Steve Hackett, herein reffered to as "The Former Genesis Guitarist" (TFGG), has produced another scorcher of an album. Beyond the Shrouded Horizon (BTSH) may have a very pretentious name but the music is beautifully and masterfully pulled off leaving you with chills gliding up and down your spine. I expect great things from TFGG anyway but this exceeded any expectations I might have had previously. Not only is it a fitting addition to the FFG discography but it is actually a real credit to it. The emotional power of Beyond the Shrouded Horizon is not to be doubted. Nor is the impeccable playing and singing throughout.

As usual TFGG opens with a belter. Loch Lomond is a classic FGG track with a long instrumental rock introduction. The lyrics are brilliant but seem to be describing a tropical lake of some sort so I'm not entirely sure what Loch Lomond is doing in this song. One of the first things that struck me about this song is that TFGG really pushes his voice. I'm not saying that he's a bad singer but his voice has never been as strong as, for example, The Original Genesis Frontman or even the Former Genesis singer/drummer. On Out of the Tunnels Mouth, TFGG started trying new things with his voice and on this album has found a confidence in his singing which really brings a whole new dimension to his music.

Loch Lomond flows into "The Phoenix Flown" which is essentially an instrumental extension of Loch Lomond but is very welcome here. TFGG has always written fairly epic and powerful instrumental pieces, both electric and acoustic, and BTSH is no different. The perfect example being that The Phoenix Flown is followed by "Wanderlust" which is a short and very nice acoustic piece which serves as an introduction to...

Til These Eyes is a very mellow and slightly melancholy song with the typical, semi-mystical, ambiguous lyrics we have come to expect from TFGG. There is a brilliant balance of moods on this album which stops it becoming overwhelming and Til These Eyes is certainly one of the most downbeat tracks on here but is followed by possibly the most upbeat tracks.

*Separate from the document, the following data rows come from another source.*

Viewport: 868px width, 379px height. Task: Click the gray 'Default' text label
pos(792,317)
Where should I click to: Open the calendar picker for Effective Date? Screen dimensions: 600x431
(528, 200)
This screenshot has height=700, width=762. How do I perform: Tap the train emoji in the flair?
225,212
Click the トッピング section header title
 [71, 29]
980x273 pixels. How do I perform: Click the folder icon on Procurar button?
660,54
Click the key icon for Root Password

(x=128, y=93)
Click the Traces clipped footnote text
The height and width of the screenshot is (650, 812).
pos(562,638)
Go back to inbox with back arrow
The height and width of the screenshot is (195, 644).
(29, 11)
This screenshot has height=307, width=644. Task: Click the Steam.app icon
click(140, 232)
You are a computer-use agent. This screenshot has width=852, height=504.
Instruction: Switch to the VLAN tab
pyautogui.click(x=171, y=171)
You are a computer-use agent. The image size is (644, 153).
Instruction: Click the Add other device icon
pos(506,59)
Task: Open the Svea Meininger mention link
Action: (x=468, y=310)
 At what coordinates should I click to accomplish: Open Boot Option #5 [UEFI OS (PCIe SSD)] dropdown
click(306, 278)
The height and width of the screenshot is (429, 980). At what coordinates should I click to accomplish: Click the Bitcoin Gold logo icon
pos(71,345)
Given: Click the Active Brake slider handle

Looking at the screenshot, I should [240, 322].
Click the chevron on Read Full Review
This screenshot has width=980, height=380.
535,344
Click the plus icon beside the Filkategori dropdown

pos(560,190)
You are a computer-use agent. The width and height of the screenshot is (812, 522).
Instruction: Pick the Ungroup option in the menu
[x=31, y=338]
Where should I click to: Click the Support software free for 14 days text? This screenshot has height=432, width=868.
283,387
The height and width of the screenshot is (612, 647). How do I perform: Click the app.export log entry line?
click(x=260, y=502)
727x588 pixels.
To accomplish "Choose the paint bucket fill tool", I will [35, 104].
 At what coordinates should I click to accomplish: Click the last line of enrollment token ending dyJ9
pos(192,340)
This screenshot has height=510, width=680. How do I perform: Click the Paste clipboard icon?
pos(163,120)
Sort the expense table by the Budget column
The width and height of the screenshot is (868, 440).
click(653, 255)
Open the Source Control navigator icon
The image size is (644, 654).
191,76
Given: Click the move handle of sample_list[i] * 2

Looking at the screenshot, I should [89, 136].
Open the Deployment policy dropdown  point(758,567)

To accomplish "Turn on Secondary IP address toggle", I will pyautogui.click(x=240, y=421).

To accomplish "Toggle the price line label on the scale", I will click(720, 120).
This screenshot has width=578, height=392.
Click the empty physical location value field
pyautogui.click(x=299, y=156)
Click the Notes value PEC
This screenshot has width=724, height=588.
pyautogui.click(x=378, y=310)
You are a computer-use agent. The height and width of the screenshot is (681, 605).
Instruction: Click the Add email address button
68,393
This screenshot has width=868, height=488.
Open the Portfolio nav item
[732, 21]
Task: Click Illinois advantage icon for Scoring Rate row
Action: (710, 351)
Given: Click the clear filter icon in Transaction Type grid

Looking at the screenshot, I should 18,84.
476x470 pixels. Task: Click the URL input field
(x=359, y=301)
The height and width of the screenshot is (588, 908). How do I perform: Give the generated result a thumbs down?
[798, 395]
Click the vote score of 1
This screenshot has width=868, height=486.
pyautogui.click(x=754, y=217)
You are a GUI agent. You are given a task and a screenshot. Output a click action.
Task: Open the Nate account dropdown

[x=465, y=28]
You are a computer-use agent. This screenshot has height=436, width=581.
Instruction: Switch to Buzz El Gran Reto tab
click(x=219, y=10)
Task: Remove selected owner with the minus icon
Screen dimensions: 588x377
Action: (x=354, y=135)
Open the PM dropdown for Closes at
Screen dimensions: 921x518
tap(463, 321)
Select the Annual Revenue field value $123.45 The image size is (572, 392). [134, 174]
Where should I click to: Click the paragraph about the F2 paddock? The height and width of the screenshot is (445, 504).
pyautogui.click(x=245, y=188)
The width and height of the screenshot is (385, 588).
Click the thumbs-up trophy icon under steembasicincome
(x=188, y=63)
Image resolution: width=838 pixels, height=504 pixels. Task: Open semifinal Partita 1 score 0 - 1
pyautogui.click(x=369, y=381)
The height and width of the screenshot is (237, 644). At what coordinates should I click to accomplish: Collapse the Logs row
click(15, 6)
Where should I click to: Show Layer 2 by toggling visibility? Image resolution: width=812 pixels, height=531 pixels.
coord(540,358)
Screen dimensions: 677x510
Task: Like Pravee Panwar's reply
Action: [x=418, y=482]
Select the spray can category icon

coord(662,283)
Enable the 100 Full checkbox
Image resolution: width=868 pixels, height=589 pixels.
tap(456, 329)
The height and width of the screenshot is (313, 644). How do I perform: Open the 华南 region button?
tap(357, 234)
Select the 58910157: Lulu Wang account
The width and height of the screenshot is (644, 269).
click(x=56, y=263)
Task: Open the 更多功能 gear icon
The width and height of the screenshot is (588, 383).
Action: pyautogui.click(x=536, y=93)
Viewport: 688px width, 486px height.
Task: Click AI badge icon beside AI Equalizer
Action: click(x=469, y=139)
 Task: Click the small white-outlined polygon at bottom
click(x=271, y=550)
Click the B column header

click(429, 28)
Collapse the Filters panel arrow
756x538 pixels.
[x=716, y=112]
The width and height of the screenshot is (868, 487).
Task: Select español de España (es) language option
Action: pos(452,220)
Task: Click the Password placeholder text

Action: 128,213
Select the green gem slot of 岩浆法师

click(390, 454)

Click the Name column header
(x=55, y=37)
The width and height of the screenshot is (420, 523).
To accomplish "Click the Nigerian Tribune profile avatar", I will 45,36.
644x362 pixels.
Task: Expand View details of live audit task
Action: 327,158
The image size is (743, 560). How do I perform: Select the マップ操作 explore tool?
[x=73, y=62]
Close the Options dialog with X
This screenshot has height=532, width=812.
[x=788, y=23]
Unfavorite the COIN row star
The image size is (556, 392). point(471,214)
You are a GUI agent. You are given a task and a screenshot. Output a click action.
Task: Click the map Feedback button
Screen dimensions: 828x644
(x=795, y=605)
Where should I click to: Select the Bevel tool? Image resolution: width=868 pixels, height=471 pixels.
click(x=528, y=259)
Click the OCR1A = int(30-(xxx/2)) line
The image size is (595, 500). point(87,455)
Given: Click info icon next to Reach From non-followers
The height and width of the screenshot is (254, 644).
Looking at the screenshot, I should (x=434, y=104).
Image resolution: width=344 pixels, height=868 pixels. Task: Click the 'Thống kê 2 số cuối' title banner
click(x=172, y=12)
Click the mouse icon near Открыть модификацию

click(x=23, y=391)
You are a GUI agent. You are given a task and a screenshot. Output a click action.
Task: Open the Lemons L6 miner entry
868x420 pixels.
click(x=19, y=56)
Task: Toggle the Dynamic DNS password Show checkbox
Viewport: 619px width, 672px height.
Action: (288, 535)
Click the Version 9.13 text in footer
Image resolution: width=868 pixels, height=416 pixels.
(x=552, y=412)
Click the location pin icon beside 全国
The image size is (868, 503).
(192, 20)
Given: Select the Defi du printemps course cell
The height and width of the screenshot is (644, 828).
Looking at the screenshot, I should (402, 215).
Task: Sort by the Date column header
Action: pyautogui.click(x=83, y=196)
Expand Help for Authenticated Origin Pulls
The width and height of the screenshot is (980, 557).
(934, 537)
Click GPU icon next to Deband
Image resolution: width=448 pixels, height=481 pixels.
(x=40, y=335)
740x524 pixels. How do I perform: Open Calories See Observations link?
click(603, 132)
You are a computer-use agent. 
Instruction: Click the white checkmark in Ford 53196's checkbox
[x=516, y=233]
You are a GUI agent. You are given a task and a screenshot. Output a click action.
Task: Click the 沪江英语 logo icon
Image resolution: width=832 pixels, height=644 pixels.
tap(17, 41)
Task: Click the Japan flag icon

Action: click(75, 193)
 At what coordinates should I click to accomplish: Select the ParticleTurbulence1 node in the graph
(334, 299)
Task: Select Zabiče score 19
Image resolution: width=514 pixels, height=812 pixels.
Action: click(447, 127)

Prairie Angle is another rock instrumental with a very uplifting feel. Once again it serves as an introduction to a song which in this case is A Place Called Freedom. Set in the wild west, this is basically a love song. The guitar and flute mix beautifully to create a real feel of adventure and freedom. Lyrical verses are interspaced with long instrumental interludes to create a truly wonderful track.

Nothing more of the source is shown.